= Philadelphia Hospital, Ambala =

Hospital in Ambala, Haryana, India

Philadelphia Hospital is a hospital in Ambala, Haryana, India. It was started by an American missionary Jessica Carleton R in 1887.

==History==
In 1887 Dr. Jessica Carlton, an American missionary from Philadelphia, USA, came to Ambala and opened a multi-room dispensary in a small building. Though a pioneer, her predecessors from Philadelphia had already arrived in Ludhiana almost fifty years earlier, dedicating themselves to missionary services in Punjab.

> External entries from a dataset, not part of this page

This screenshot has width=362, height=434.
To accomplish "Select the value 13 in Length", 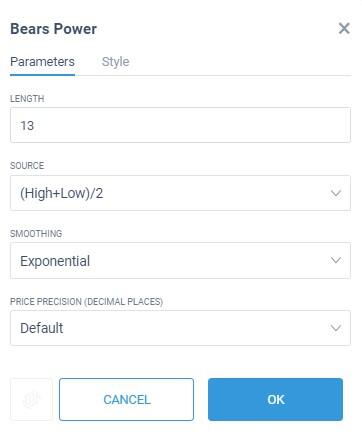I will tap(27, 126).
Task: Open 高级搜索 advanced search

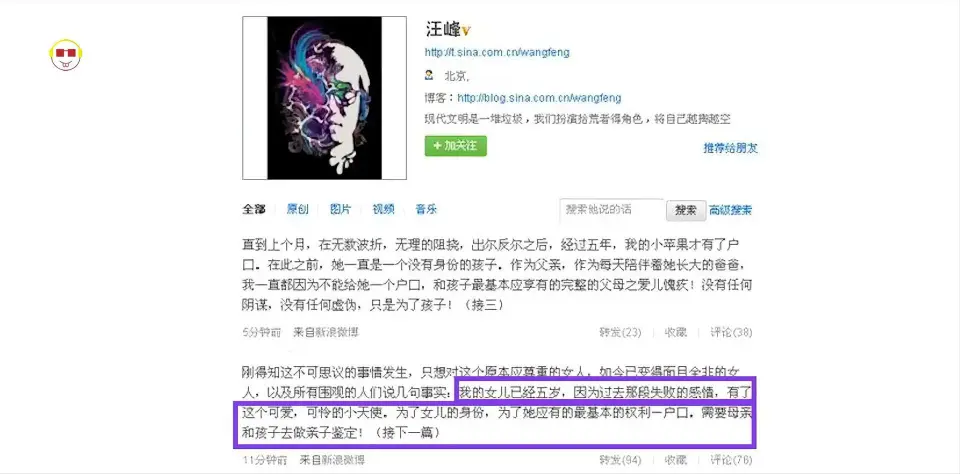Action: click(730, 210)
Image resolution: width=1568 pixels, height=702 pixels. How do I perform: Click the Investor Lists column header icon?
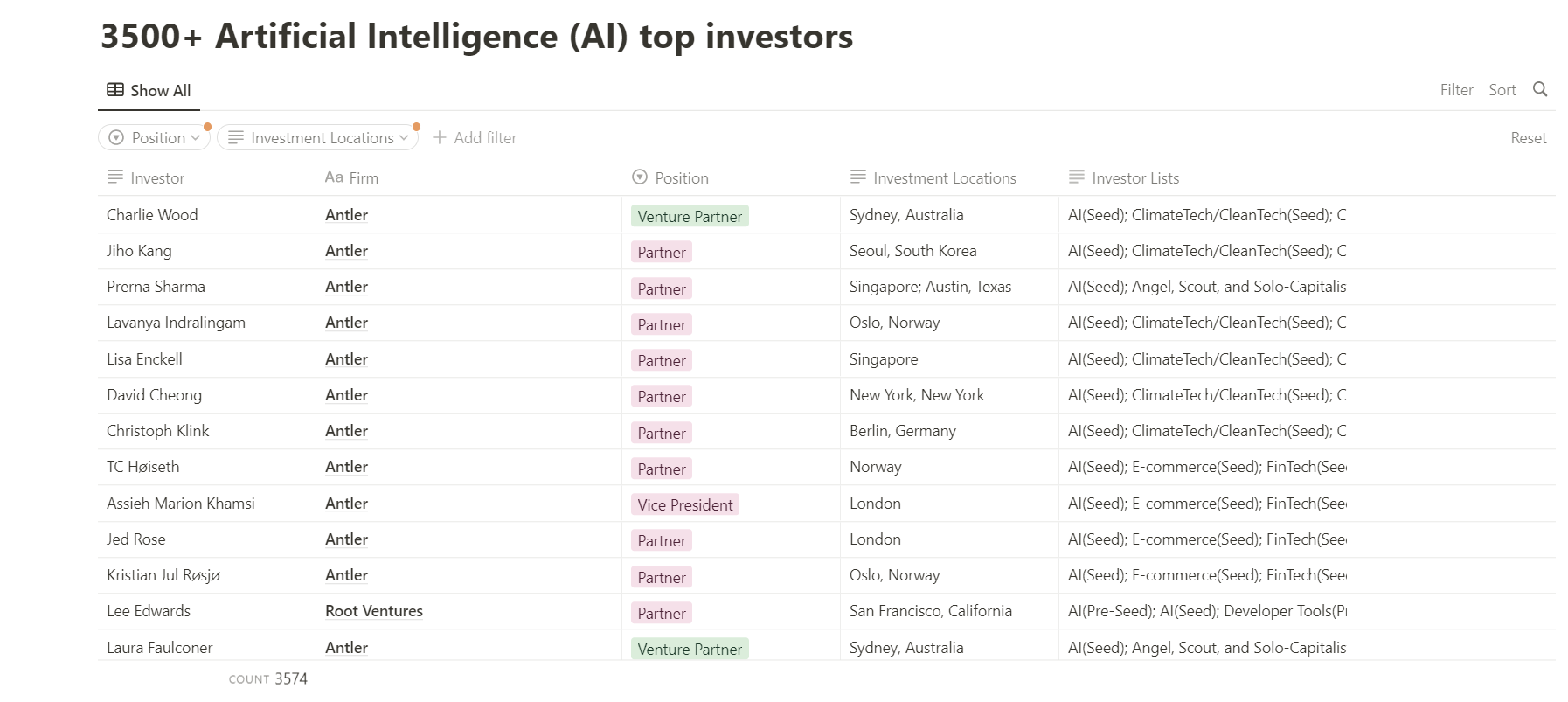1077,177
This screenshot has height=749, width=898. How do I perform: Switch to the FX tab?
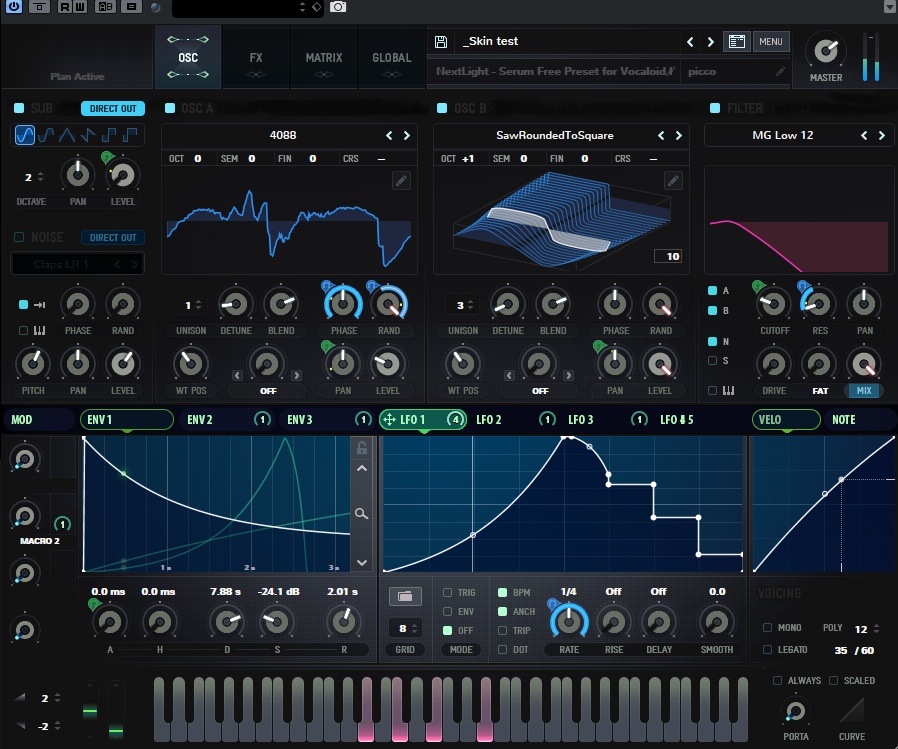pos(255,58)
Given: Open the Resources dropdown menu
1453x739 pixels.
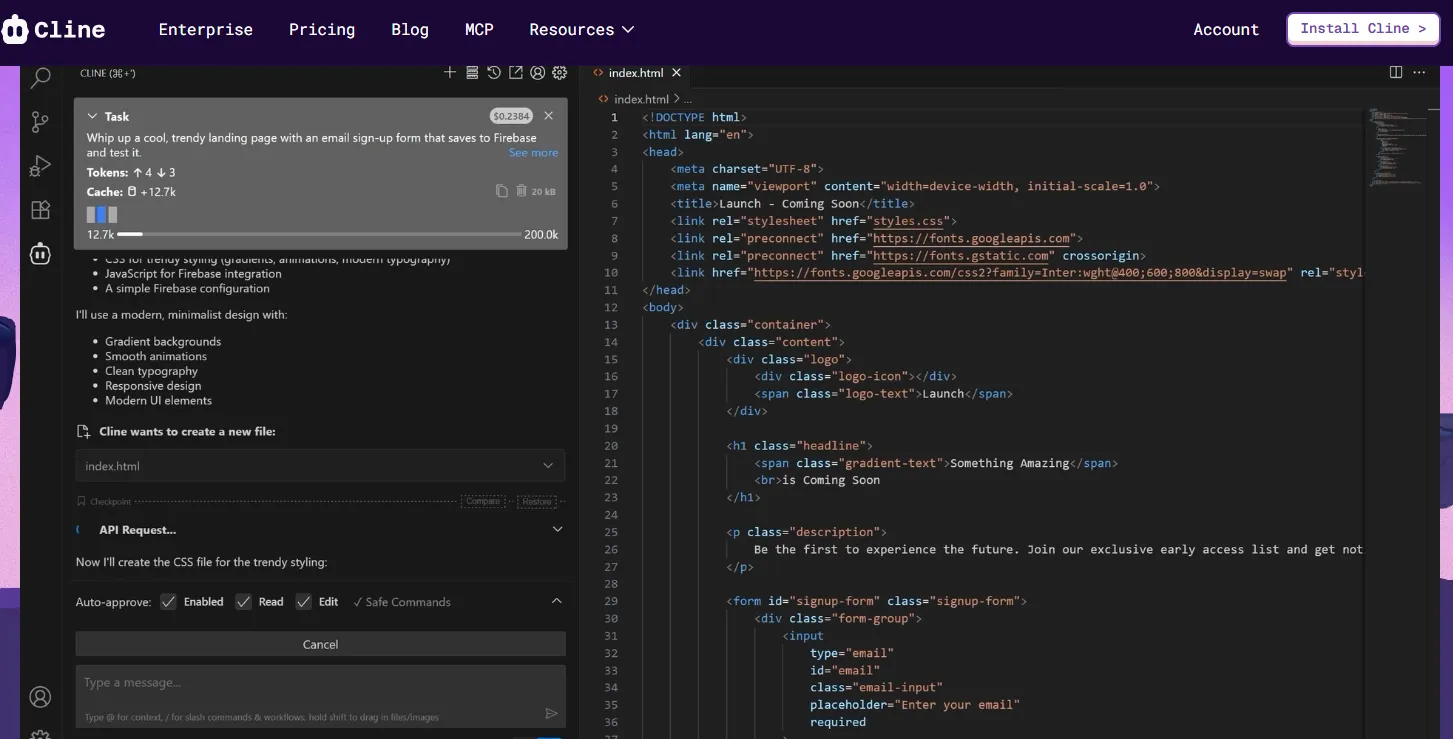Looking at the screenshot, I should pos(582,30).
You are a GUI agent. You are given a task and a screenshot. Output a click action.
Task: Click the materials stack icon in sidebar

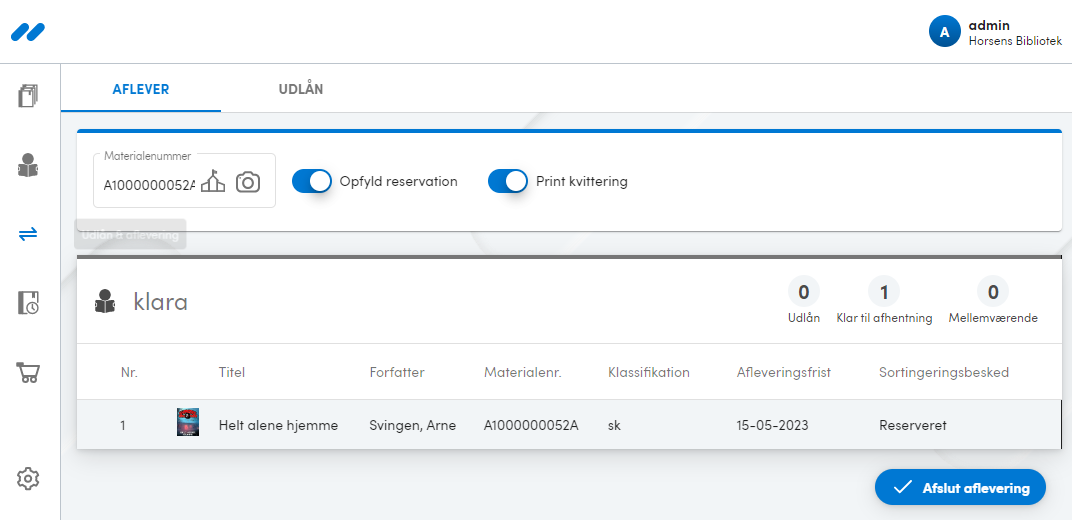pos(28,96)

Within two years the dispensary was shifted to a larger building in the market place, and after a few more years, in 1894, with fees from royal patrons in the province, Dr. Carlton built a small hospital which would later be known as the "Old Hospital", and would become the forerunner to the "Philadelphia Hospital for Women".
Built with the money from silver offering of the 25th year of the Womans Foreign Missionary Society of the Philadelphia Board - Philadelphia Hospital for Women, as it was named at that time, was constructed in 1901.

The hospital established its Nursing School in 1924. By this time it had grown to a 45-bed hospital, had two missionary doctors, a nursing superintendent and 10 Indian staff members. The appreciation of all these years of selfless missionary work culminated in 1927. Dr Carlton was awarded the Kaisar-i-Hind by the King for her services to health care in India. In 1934 the hospital was opened to male patients.

Being a frontier city with an army cantonment and a busy railway junction, Ambala played a crucial role during the partition of India, and the hospital in those days of conflict and resettlement, served the nation by running refugee camps providing health care. For public services rendered Dr. Ivanoel Gibbins too was awarded the Kaisar-i-Hind gold medal, by King George V.

By 1951, under the directorship of Dr. Gibbins, the current Philadelphia Hospital building was constructed as a 150-bed hospital. It was inaugurated by the first Health Minister of independent India, Rajkumari Amrit Kaur.
By 1970s the complete management of Philadelphia Hospital was taken over by Indian Directors and management.